So, she can still disallow even after the 90 days + 15 was over? I'm looking at this statement, section C in Indiana:
well, she needs to act on the claim. No claim is automatically approved so if she cannot disallow a claim after that time, she would also be restricted from approving it as well.

Do you want to argue she cannot act on a claim after that time period?

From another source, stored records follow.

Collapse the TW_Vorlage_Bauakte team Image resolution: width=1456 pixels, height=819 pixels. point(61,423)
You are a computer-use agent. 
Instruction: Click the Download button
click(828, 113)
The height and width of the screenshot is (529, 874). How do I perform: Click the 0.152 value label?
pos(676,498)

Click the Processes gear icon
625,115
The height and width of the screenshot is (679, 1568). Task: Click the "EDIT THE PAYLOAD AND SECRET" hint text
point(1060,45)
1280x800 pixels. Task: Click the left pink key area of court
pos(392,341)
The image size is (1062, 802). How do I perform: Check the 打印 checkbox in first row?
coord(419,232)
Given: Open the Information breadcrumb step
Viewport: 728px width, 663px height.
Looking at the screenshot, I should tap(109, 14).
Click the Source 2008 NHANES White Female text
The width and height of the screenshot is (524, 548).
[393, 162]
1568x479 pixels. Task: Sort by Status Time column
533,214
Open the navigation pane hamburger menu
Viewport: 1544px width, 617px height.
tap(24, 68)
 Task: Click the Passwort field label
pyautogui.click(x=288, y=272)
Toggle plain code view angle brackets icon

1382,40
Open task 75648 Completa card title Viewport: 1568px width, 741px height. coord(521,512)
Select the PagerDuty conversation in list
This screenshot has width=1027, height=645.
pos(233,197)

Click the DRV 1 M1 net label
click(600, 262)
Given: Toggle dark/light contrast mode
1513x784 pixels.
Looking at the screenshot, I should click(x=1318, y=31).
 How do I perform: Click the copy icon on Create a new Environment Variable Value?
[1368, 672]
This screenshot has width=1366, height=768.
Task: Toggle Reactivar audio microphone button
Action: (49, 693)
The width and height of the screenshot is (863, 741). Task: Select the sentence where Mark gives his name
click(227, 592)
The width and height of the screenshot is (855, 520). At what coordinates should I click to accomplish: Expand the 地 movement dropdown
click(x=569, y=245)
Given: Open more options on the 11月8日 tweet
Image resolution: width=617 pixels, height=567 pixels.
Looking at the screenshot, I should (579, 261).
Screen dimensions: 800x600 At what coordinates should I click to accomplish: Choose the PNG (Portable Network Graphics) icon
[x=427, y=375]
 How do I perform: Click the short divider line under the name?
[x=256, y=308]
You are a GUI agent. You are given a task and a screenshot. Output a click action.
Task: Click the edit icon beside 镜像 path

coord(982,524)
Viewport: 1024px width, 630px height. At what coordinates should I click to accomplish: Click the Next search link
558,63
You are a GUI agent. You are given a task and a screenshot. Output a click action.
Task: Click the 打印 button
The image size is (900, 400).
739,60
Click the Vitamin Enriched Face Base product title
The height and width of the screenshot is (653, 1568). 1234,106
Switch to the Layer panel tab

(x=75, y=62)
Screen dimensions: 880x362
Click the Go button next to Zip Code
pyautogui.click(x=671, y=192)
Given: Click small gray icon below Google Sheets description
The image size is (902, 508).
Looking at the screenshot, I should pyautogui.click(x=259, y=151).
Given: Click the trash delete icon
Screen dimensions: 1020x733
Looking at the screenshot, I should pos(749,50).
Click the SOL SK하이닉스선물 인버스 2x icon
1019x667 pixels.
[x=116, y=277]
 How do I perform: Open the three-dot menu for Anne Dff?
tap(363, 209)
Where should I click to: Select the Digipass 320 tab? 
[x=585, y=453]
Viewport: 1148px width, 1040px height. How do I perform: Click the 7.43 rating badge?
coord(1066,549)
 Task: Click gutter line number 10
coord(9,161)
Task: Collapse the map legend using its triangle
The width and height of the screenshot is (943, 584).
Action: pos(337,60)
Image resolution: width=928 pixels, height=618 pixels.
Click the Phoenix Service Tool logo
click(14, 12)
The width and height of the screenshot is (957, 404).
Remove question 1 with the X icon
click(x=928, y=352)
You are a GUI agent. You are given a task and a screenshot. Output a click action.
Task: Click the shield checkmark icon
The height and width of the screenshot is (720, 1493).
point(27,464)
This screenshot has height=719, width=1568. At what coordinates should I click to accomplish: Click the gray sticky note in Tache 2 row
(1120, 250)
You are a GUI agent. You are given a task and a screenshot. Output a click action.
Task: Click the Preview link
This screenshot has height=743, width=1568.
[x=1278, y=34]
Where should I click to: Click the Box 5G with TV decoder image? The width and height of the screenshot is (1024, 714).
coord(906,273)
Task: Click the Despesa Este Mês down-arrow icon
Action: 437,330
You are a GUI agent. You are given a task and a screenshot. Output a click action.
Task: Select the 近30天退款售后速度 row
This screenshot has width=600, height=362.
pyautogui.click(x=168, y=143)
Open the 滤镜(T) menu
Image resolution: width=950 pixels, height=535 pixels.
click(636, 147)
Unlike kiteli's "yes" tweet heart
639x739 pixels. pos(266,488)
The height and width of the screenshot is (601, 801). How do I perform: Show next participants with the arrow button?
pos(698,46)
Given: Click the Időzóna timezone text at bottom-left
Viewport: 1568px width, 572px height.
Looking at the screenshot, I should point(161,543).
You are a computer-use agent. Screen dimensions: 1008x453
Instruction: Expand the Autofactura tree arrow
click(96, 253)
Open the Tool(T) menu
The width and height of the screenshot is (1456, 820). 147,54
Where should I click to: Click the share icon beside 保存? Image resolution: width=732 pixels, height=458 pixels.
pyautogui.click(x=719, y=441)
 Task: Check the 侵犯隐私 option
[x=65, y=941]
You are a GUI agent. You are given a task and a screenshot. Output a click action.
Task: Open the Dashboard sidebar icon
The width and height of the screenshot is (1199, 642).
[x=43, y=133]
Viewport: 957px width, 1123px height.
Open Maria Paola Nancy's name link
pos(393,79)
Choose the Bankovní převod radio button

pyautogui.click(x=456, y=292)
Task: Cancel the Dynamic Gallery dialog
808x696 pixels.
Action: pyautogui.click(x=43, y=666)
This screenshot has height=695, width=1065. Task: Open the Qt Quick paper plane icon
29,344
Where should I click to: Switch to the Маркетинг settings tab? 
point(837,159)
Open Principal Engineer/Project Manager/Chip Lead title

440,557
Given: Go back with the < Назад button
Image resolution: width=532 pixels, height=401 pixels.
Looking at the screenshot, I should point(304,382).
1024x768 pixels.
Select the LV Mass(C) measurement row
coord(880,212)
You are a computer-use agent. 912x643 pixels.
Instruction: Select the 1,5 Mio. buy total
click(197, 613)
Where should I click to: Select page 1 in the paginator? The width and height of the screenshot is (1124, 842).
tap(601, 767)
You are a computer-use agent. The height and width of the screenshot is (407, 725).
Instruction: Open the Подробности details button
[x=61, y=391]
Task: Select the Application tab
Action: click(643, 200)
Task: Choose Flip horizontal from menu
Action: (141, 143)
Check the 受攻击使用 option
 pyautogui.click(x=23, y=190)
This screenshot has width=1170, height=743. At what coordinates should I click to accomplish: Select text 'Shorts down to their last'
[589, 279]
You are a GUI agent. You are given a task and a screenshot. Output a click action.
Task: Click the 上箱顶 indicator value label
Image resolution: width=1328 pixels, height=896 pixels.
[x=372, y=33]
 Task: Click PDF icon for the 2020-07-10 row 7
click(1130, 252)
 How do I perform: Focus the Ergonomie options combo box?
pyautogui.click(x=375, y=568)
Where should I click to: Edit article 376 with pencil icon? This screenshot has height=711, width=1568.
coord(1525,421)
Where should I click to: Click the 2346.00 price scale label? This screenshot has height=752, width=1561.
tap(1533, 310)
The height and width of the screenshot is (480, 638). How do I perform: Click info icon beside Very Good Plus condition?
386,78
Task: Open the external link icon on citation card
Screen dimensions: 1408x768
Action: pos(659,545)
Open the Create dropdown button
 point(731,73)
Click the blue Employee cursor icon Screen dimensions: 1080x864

what the time limitations does is allow a creditor to seek the courts assistance to require the PR to act on a claim.
 

anteater

Senior Member
So, she can still disallow even after the 90 days + 15 was over? I'm looking at this statement, section C in Indiana:
You will need to ask an Indiana attorney about that. But I think that the applicable part of the Indiana statutes would be:

IC 29-1-14-10
Allowance; disallowance; expenses of administration
Sec. 10. (a) On or before three (3) months and fifteen (15) days after the date of the first published notice to creditors, the personal representative shall allow or disallow each claim filed within three (3) months after the date of the first published notice to creditors by making appropriate notations on the margin of the claim and allowance docket showing the action taken as to the claim. If a personal representative determines that the personal representative should not allow a claim in full, the claim shall be noted "disallowed". The clerk of the court shall give written notice to a creditor if a claim has been disallowed in full or in part. All claims that are disallowed, or are neither allowed nor disallowed within three (3) months and fifteen (15) days, shall be set for trial in the probate court upon the petition of either party to the claim. The personal representative shall make an appropriate notation of any compromise or adjustment on the margin of the claim and allowance docket. If the personal representative, after allowing a claim and before paying it, determines that the claim should not have been allowed, the personal representative shall change the notation on the claim and allowance docket from "allowed" to "disallowed" and give written notice to the creditor. If a claim has been paid in full or in part, the creditor shall:
(1) release the claim to the extent that the claim has been paid;

and
(2) give written notice to the clerk of the court of the release.
(b) Claims for expenses of administration may be allowed upon application of the claimant or of the personal representative, or may be allowed at any accounting, regardless of whether or not they have been paid by the personal representative.
 

momm2500

Member
life insurance

1-father took a loan out on his own life insurance policy. he doesn't owe anyone any money for that esp. if he is the one that paid the premiums**************that is his and he is rightfully entitled to do that. if he wanted to, he could have cashed it out and you would not have received anything. so you are not entitled to anything that he borrowed against his own policy and the estate owes you nothing for it.
2-he intended on leaving you stocks. well if he bought them and you did not, (and they were in his name not yours) then he has the right as owner of those stocks to do what he wants with them. if he cashed them in and spent the money..he has the right to do that since they were his and not yours.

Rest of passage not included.